When we go through perimenopause, there are so many changes happening in the body that it's important to address the situation holistically with a combination of behavioral and nutritional strategies. The supplements you’re already taking, like Ashwagandha and Magnesium Glycinate, are great choices! On particularly bad days, you might want to consider adding glycine on its own for just a few days—it can help promote relaxation and improve sleep quality.
Even if you have a rough night of sleep, try to avoid sleeping in. Instead, get up at the same time each day. This helps regulate your body’s internal clock.

Additionally, incorporating mindfulness techniques right before bedtime can make a significant difference in improving sleep over the long term.

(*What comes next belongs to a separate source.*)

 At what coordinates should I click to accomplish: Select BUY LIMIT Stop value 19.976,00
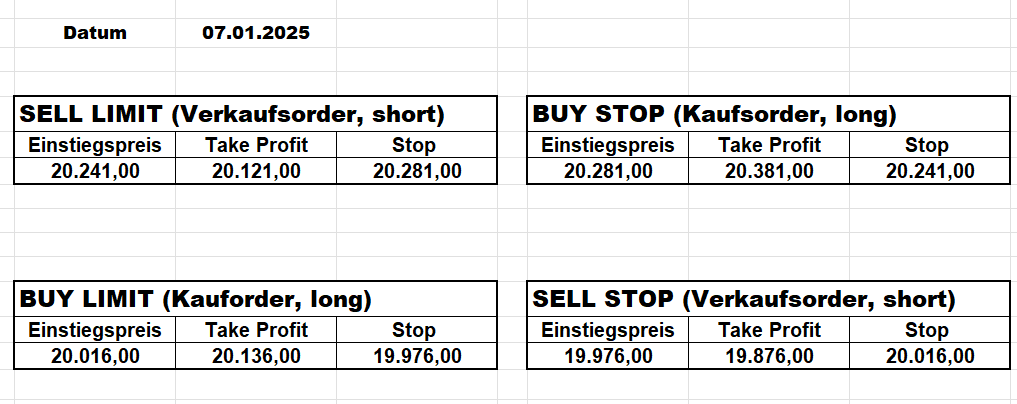pyautogui.click(x=417, y=355)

Practices like guided meditation, deep breathing exercises, or progressive muscle relaxation can be really effective in long-term. Hope some of these tips help!

Frankbutchersfangs · 03/09/2024 17:55

LenaSantangeli · 03/09/2024 12:43

Even when blood tests show “normal” levels of hormones like FSH, fluctuations in estrogen and progesterone can still impact your sleep. This might explain why your sleep improved with HRT initially.
When we go through perimenopause, there are so many changes happening in the body that it's important to address the situation holistically with a combination of behavioral and nutritional strategies. The supplements you’re already taking, like Ashwagandha and Magnesium Glycinate, are great choices! On particularly bad days, you might want to consider adding glycine on its own for just a few days—it can help promote relaxation and improve sleep quality.
Even if you have a rough night of sleep, try to avoid sleeping in. Instead, get up at the same time each day. This helps regulate your body’s internal clock.

Additionally, incorporating mindfulness techniques right before bedtime can make a significant difference in improving sleep over the long term. Practices like guided meditation, deep breathing exercises, or progressive muscle relaxation can be really effective in long-term. Hope some of these tips help!

Thank you for your suggestions. The lack of sleep makes me anxious for my health, but I literally feel like sometimes my body/brain just doesn’t want to sleep!

OP posts:
molly5678 · 03/09/2024 19:46

This is what is happening to me at the moment too. I’m 41.
some nights I’m lucky to get 1-2 hours sleep and it doesn’t feel like a deep sleep
my mind and body exhausted but just won’t let me sleep
GP not been very helpful

Lalavande · 03/09/2024 20:15

I have spent years working on this issue. My sleep got bad at age 45 and I'm 50 now. It is still a bit hit and miss but I generally get 7 or 8 hours unless I'm particularly anxious about something.

I have had to give up caffeine completely and keep carbs low. If I eat any carbs in the afternoon (even fruit) my sleep is awful.

I take magnesium and didn't think it was doing much. However, I've increased the dose over the last couple of months and that has made a very positive difference. I'm taking close to 400mg and it's a mix of citrate, taurate and bisglycinate.

I have to do plenty of exercise including walking, running, yoga and weights. If I haven't had enough exercise, I don't sleep well. The weights make more of a positive difference than the other forms of exercise.

I also take melatonin, HRT, wear an eye mask and ear plugs. I try and read before I go to sleep and avoid electronics. If I do go on my phone I wear blue light blocking glasses. It all feels ridiculously extreme but it's so much better than trying to exist on a couple of hours' sleep. I hope you find what works for you.

Clementine22 · 03/09/2024 20:17

I had this a couple of years ago, try the Health & Her website there’s a questionnaire you fill in and then it suggests the most appropriate supplements. I was going to say Magnesium but you’re already taking that.

Offredismysister · 03/09/2024 20:24

I take magnesium glycinate & 2 sprays of CBD oil which works well. I take the fourfive 2000mg orange flavour CBD from Holland & Barratt. Mine is worse if I’ve had any alcohol at the weekend, so I’m going to stop that.